I've done lots of soul searching... journaling... I've even dug up issues from my past. Painful things that happened in college (physical abuse from a boyfriend/date rape from a supposed friend) - I left with my doctorate degree and left my closest college friend and the guy I was supposed to marry behind. I never looked back. I've revisited my parents divorce and my dad's subsequent 2 additional divorces. My terrible relationship with my mother that went on for years.
I'm not afraid of being alone. I did it for years. Was a single mom of a special needs child, worked 50hr a week to keep a roof over our heads but never missed the weekly 3hr of appts for my S. Took long lunches to spend more time with him during his waking hours and worked later when was sleeping. Bought my first and second house as a single woman. I know how to be alone. I'm about as strong and independent as they come.

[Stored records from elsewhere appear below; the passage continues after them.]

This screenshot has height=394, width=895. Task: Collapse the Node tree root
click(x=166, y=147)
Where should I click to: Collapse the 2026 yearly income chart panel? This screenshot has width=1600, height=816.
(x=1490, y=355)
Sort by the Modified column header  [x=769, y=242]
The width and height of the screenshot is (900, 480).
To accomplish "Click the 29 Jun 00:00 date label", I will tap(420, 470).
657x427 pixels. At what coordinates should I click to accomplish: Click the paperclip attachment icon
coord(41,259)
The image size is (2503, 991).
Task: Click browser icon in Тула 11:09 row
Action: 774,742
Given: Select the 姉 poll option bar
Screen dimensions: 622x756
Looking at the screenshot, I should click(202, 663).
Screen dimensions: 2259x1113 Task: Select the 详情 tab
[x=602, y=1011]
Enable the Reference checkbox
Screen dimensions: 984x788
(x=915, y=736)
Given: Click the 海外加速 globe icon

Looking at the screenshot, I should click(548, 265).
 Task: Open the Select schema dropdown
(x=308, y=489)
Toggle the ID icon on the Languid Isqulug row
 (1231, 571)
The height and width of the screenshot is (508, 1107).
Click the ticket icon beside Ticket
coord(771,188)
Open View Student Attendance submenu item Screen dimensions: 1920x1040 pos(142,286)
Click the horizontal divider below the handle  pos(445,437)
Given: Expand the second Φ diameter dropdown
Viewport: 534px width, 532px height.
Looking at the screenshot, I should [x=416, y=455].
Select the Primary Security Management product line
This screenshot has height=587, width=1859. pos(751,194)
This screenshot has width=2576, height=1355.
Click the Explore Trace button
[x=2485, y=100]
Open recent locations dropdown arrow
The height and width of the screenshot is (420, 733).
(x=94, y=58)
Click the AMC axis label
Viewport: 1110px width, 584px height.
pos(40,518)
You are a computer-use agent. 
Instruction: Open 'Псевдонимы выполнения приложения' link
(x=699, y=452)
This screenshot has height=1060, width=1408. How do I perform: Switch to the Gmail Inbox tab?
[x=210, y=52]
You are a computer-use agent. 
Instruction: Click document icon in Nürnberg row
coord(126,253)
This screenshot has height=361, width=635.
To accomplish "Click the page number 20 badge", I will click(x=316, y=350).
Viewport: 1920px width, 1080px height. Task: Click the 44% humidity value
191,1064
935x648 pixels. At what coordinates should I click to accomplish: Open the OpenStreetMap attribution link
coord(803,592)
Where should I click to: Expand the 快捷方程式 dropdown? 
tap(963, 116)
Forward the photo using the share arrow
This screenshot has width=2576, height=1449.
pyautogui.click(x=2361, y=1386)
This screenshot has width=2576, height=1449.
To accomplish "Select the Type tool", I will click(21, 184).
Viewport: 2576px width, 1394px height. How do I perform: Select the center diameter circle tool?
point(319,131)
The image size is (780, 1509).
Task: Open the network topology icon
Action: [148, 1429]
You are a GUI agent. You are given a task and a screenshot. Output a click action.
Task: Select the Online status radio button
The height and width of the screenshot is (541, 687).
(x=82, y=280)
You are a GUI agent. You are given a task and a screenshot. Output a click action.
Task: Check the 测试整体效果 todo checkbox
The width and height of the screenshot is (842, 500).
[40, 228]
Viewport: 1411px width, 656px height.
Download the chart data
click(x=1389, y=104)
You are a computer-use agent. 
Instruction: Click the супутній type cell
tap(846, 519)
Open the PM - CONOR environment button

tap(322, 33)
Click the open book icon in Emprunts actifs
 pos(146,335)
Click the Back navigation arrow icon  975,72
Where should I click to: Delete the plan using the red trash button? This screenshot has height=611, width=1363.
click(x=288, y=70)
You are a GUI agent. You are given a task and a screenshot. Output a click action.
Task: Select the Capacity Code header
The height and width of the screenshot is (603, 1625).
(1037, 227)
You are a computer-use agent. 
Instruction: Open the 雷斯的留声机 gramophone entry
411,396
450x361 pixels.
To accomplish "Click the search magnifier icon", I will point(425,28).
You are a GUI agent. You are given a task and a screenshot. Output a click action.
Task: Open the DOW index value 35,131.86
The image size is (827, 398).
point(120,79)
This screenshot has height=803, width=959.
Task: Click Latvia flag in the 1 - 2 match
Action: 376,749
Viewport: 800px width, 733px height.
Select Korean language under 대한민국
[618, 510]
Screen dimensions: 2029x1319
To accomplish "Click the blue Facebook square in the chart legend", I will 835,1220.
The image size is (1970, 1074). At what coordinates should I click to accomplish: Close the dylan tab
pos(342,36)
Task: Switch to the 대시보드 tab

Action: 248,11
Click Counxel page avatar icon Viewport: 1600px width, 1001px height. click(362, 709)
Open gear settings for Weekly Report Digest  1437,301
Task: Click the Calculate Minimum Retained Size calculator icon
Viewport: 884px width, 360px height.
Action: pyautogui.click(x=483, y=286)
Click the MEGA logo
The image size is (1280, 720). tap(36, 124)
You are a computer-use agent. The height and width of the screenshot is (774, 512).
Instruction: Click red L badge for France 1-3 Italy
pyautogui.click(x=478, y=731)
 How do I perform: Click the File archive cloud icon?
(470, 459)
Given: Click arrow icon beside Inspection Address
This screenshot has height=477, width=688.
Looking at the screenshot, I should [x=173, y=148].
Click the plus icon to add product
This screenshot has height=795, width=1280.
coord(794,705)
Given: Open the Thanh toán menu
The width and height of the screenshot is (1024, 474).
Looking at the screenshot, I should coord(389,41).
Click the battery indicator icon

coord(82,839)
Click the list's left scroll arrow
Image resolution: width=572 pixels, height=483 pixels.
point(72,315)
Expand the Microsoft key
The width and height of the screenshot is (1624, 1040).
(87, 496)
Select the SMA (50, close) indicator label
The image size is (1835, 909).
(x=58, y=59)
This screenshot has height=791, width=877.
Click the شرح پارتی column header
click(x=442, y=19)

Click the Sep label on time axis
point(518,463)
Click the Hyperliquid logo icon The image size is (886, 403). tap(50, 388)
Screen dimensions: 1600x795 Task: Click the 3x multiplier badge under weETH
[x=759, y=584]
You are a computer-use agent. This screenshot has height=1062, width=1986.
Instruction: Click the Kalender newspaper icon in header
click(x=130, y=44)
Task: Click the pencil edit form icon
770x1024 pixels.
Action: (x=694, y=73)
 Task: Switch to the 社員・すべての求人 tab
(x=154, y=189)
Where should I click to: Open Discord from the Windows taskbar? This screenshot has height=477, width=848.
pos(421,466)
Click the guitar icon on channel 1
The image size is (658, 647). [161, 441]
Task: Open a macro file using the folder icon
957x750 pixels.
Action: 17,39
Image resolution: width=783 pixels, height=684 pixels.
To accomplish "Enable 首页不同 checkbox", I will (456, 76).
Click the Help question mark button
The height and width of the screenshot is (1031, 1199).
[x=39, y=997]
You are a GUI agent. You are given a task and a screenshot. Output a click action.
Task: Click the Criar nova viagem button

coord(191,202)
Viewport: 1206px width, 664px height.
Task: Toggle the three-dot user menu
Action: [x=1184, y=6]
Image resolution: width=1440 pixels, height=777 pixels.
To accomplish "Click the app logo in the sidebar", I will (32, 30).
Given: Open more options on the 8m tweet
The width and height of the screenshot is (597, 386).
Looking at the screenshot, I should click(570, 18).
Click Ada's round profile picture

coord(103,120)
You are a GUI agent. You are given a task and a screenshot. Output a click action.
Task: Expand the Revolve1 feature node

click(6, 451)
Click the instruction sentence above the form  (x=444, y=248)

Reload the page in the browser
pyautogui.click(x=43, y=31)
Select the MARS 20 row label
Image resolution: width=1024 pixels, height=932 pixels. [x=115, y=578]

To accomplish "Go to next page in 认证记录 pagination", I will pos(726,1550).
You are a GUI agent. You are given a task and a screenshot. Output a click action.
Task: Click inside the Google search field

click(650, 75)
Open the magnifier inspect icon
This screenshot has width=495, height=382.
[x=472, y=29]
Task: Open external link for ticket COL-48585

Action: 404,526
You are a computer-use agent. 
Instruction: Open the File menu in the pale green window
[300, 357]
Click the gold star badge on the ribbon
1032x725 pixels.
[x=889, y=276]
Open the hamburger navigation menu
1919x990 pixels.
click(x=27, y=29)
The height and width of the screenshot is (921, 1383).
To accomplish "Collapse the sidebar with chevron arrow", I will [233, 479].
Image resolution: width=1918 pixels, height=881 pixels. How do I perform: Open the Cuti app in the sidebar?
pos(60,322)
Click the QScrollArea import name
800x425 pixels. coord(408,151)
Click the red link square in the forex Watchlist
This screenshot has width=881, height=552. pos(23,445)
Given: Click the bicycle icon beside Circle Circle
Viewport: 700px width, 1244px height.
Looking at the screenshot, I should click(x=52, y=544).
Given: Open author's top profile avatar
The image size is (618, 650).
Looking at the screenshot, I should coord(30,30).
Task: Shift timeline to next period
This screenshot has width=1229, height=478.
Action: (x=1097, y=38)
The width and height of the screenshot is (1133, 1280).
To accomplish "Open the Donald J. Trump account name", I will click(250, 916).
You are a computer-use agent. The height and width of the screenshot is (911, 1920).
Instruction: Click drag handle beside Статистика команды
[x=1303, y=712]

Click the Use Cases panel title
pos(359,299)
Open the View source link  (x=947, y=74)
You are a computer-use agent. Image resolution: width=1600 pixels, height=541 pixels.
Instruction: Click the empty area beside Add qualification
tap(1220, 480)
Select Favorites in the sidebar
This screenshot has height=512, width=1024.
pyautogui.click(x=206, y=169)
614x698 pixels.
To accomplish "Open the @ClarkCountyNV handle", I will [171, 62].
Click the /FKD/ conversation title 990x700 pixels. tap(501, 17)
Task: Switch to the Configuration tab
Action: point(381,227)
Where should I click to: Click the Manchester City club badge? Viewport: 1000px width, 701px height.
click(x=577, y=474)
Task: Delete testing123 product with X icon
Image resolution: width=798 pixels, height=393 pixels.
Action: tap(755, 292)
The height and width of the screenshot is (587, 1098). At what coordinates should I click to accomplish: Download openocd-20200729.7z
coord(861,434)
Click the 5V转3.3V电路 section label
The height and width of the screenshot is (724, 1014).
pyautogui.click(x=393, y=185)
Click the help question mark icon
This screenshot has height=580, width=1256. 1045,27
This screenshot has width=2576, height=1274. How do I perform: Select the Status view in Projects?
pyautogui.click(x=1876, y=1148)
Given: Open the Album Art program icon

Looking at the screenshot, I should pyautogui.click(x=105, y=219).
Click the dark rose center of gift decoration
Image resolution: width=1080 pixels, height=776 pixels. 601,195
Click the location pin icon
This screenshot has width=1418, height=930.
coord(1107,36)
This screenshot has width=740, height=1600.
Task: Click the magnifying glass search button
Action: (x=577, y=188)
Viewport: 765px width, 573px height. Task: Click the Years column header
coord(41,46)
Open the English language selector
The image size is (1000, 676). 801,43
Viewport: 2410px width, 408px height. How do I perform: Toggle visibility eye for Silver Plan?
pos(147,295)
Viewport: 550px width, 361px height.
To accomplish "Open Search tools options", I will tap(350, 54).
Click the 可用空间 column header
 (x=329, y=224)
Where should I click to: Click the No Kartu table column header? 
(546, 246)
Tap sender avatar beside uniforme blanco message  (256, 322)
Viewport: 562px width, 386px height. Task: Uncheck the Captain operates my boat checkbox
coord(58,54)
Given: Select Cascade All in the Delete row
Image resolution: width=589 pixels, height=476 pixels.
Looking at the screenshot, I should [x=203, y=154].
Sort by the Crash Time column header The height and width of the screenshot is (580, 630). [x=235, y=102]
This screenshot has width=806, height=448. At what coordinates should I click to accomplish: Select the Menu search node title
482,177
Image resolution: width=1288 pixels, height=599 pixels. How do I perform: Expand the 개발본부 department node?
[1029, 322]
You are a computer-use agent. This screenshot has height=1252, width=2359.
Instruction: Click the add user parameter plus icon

I put myself in working out to get out those hard emotions - it paid off. I'm down 35lb. A sweet guy friend is continuing to push me to get me down to less than my college weight... LOL.
COVID has pushed me to its limit. Being an empty nester has pushed me to my limit. I need to get out. I spend my free time chatting with Alexa... I may break down and get a google home just to increase my circle of friends. All my active groups are now virtual Zoom parties which frankly get sooooo old after a bit.
I'm having fun.
I'm thinking about my H so little these days. I'm also thinking what could he possibly do that would make me even seriously consider fixing my M? There is ONE thing. Its not something I think he's remotely interested in so it will not ever happen. I'm letting my H go. Isn't that what everyone pushed me to do? He isn't coming back - its been 10mo and he has OW.
I'm focusing on me and what makes me happy. I'm not perfect.
I've a trip planned with S19 to see SS20 - who as of yesterday had a massive set back in his own life so I reached out and let him know that his dad, mother or grandparents would take a call from him at anytime... and I reminded him that while it may be an awkward time I'm still here for him. He can call/text anytime day or night and I will be there for him.
I'm not trying to justify my choices.
I listen to everyone who tells me how broken I am... so I listen and say ok - I will embrace the hot mess I am and love myself anyway. To me it feels like a normal part of the journey of finding myself. Who is KK??? I knew who I was in high school, college, after college, as a single mom, as a married woman... but who am I now??? Getting out there and getting a life I'm trying to find out who I really am at this point.